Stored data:
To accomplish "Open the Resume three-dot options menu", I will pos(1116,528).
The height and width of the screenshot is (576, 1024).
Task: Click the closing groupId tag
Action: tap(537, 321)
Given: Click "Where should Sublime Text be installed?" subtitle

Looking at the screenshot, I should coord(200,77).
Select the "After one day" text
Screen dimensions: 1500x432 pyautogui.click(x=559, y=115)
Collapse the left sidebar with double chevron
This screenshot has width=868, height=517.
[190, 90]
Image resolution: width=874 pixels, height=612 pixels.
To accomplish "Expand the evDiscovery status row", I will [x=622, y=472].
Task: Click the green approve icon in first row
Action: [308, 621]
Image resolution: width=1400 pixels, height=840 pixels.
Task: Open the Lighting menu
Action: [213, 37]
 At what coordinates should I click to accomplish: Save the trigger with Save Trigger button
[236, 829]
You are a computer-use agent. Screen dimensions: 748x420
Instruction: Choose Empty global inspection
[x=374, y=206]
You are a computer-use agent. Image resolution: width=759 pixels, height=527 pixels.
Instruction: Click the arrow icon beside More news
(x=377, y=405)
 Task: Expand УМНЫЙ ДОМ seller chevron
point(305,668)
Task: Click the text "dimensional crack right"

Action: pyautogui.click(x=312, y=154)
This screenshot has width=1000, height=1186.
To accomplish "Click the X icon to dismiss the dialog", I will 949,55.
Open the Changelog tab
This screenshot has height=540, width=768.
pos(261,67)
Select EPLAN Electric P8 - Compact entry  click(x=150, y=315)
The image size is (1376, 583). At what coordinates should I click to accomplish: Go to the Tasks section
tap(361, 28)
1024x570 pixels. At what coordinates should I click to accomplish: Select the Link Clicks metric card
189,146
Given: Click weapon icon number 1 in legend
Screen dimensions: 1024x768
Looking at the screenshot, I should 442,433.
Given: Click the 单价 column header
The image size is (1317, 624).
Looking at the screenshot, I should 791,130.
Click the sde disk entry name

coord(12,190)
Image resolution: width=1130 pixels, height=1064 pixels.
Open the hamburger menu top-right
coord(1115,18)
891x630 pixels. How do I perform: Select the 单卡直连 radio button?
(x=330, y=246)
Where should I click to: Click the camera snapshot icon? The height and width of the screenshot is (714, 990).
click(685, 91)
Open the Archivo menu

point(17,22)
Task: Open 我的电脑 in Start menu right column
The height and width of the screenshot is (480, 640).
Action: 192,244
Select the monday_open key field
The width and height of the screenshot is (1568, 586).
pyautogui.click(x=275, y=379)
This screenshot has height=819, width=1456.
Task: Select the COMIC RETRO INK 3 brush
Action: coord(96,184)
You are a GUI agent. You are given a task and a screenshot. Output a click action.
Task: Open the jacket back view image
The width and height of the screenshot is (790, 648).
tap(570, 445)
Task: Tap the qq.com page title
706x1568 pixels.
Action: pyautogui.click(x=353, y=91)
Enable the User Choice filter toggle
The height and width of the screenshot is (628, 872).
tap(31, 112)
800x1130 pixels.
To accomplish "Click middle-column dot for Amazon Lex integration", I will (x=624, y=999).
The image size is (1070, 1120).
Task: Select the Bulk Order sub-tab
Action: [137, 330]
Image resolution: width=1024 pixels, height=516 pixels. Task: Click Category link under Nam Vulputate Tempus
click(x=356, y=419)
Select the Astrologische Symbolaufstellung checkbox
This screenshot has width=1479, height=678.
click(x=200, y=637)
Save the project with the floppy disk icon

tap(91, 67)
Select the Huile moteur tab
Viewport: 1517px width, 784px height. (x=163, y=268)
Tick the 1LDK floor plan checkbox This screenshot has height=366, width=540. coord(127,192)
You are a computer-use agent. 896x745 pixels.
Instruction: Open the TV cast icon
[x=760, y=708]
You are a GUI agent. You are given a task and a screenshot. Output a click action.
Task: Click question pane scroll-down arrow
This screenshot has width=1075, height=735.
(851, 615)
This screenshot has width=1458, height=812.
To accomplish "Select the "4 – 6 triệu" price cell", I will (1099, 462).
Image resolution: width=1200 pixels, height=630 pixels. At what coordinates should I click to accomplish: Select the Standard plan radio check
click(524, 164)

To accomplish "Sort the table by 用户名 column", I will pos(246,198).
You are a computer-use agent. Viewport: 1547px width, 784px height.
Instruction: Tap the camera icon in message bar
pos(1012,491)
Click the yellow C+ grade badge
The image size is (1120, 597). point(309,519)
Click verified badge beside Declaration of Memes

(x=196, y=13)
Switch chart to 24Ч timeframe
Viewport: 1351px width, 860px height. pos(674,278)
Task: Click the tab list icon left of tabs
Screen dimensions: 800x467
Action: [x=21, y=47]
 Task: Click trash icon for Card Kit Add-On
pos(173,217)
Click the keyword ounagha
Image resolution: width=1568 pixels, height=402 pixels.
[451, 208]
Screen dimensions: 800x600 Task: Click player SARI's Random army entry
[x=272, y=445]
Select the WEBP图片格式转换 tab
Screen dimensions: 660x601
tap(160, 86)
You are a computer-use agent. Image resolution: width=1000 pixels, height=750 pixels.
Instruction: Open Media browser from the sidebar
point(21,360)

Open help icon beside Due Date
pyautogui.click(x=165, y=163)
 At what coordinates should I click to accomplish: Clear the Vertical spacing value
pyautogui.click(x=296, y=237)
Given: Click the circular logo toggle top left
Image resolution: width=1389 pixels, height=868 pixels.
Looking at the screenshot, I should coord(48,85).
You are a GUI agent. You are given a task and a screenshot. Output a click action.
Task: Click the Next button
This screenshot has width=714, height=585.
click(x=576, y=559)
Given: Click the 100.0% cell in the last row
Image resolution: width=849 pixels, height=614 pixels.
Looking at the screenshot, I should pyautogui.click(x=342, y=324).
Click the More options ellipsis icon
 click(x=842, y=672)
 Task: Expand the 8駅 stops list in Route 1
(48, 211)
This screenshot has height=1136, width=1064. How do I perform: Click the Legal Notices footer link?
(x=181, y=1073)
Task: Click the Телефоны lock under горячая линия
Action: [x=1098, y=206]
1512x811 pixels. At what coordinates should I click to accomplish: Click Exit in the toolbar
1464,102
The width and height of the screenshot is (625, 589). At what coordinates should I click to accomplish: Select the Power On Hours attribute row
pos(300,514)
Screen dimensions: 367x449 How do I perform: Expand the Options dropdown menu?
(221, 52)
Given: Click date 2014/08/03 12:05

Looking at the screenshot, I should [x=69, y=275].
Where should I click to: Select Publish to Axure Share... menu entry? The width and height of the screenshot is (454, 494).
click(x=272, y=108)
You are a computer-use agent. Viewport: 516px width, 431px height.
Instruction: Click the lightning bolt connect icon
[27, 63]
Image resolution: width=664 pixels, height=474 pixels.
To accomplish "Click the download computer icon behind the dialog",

_Your goal_
Whenever a line of the data above holds the word "toggle", it counts once; report the total number of such lines and nothing more.

_Your response_
2